## The request
Tally the lines in the rows below that contain the string "agent", with case counting: how many are there? Reply with the number only.

## Dataset excerpts
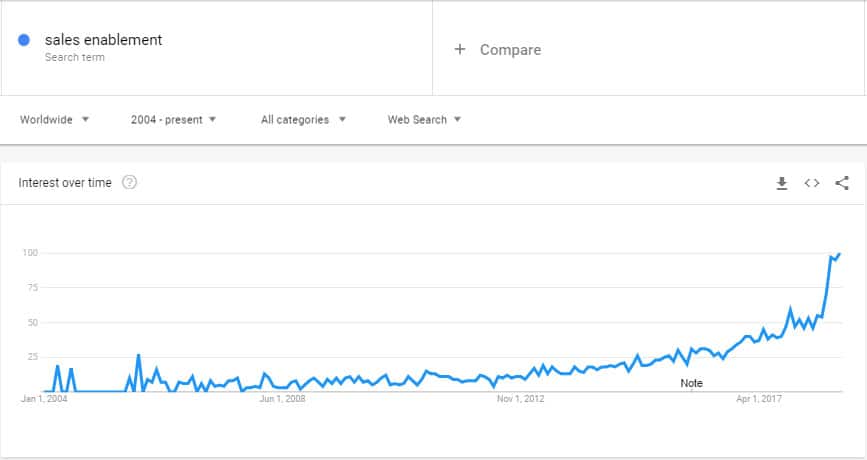Expand the 2004 - present date range
The height and width of the screenshot is (460, 867).
[173, 120]
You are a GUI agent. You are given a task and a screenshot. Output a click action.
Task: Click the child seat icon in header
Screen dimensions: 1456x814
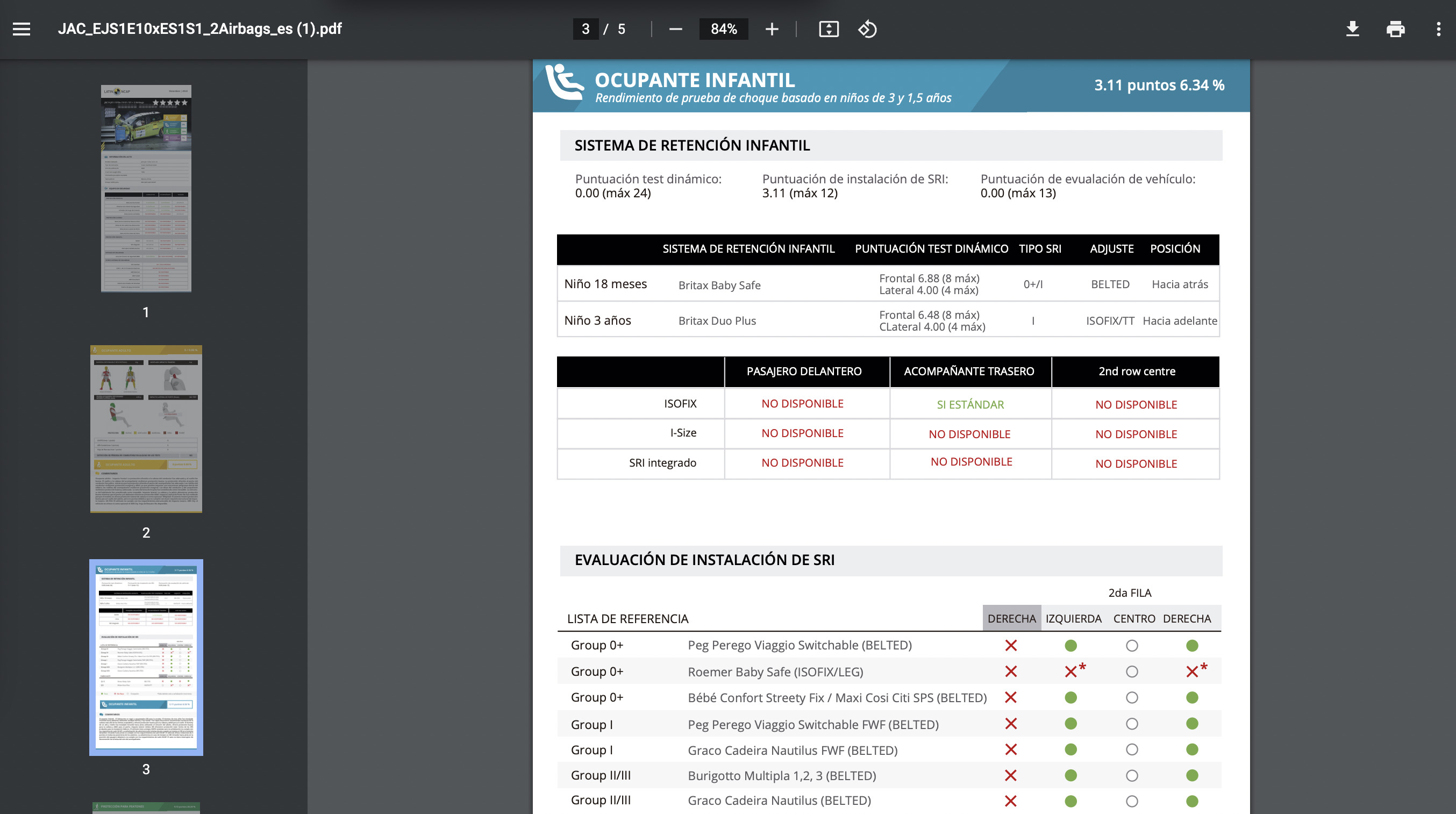coord(563,83)
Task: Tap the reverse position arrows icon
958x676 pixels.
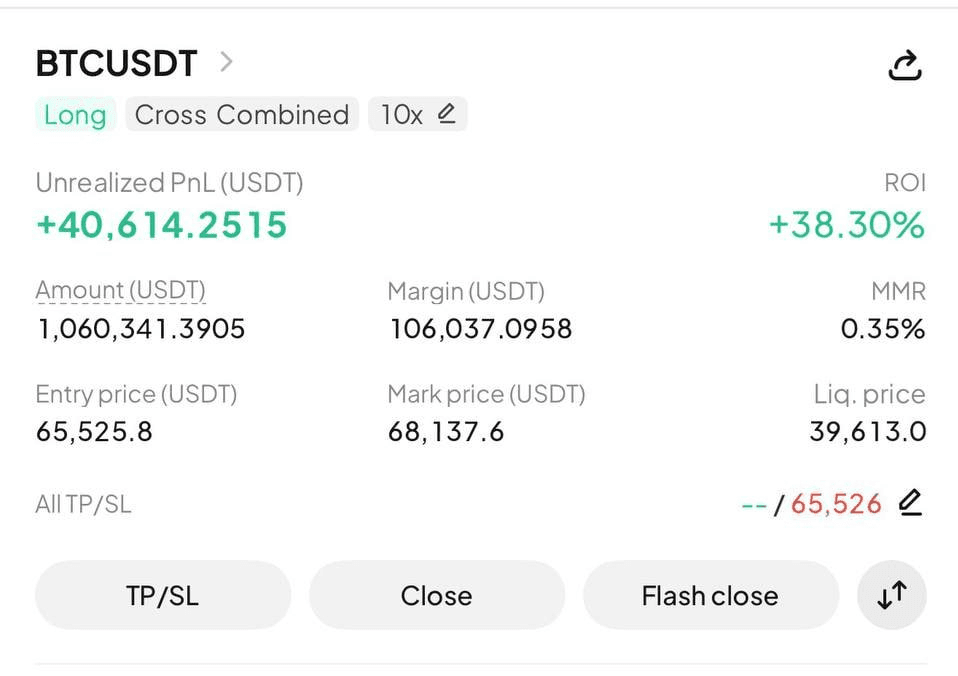Action: pyautogui.click(x=892, y=595)
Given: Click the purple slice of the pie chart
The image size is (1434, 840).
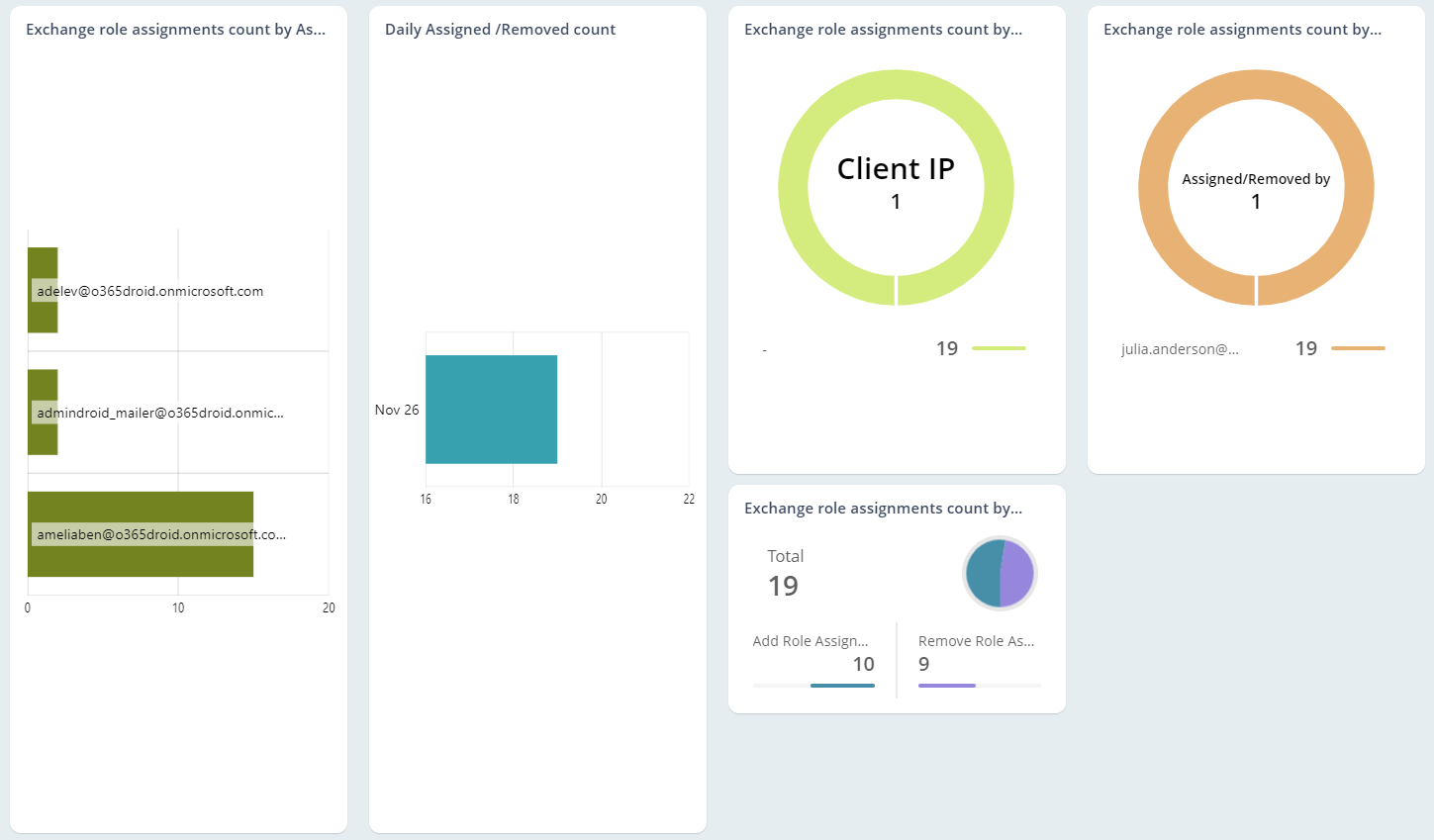Looking at the screenshot, I should [x=1017, y=574].
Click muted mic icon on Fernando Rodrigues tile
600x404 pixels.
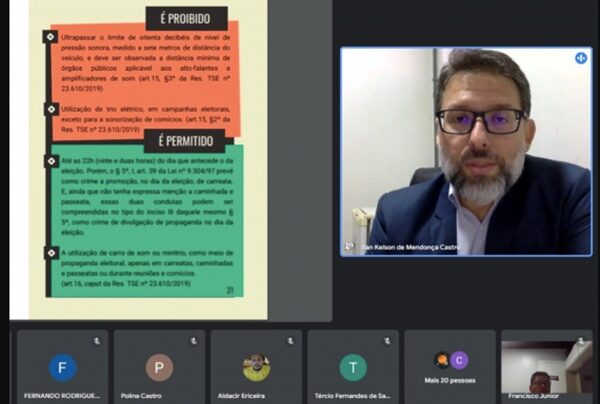pyautogui.click(x=96, y=341)
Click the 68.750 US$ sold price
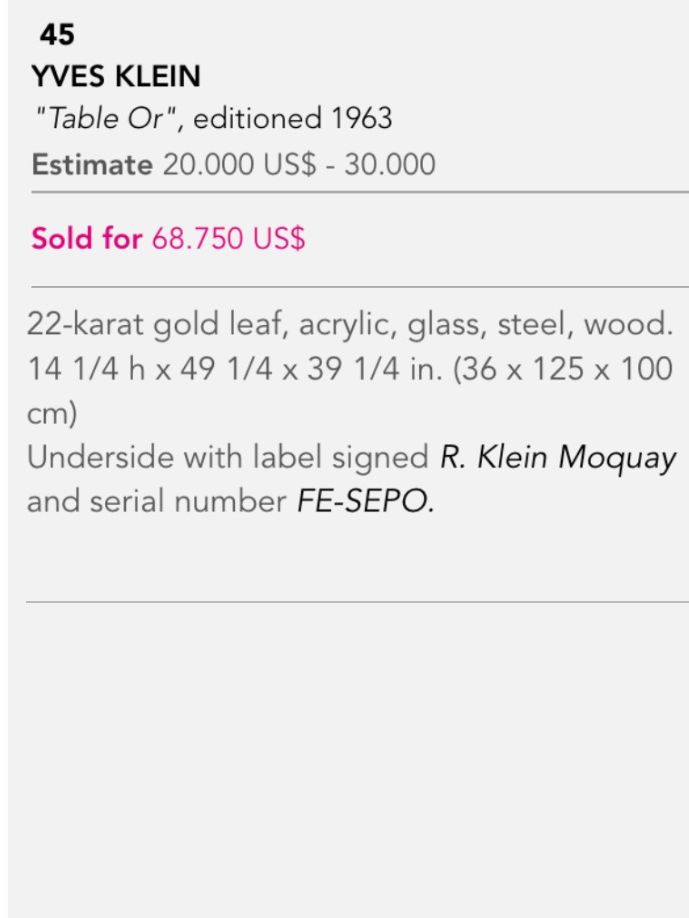Screen dimensions: 689x918 pyautogui.click(x=228, y=238)
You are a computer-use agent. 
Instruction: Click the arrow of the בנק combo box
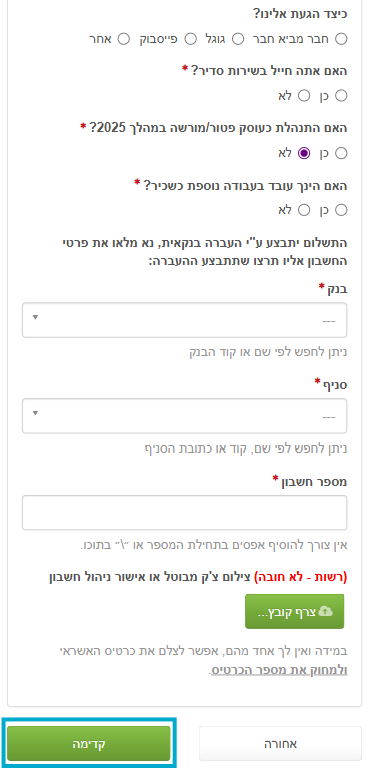[x=35, y=317]
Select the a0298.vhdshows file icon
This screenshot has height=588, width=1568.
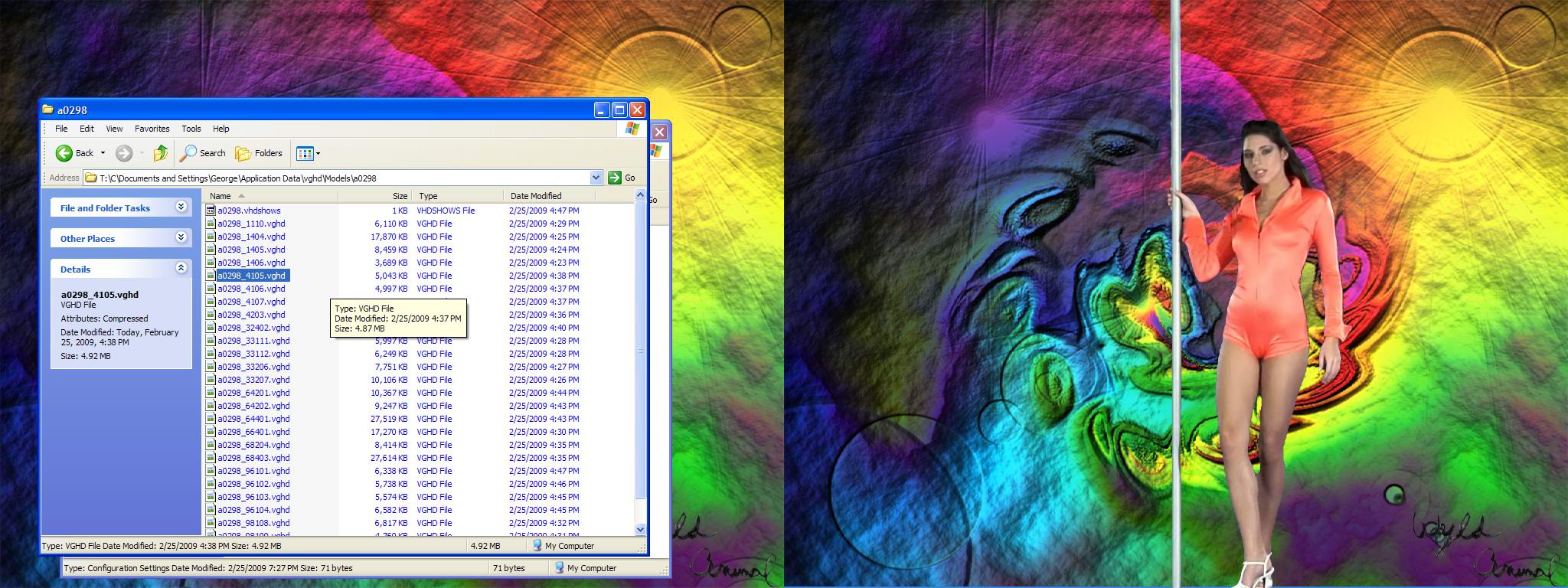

## Exercise solution
2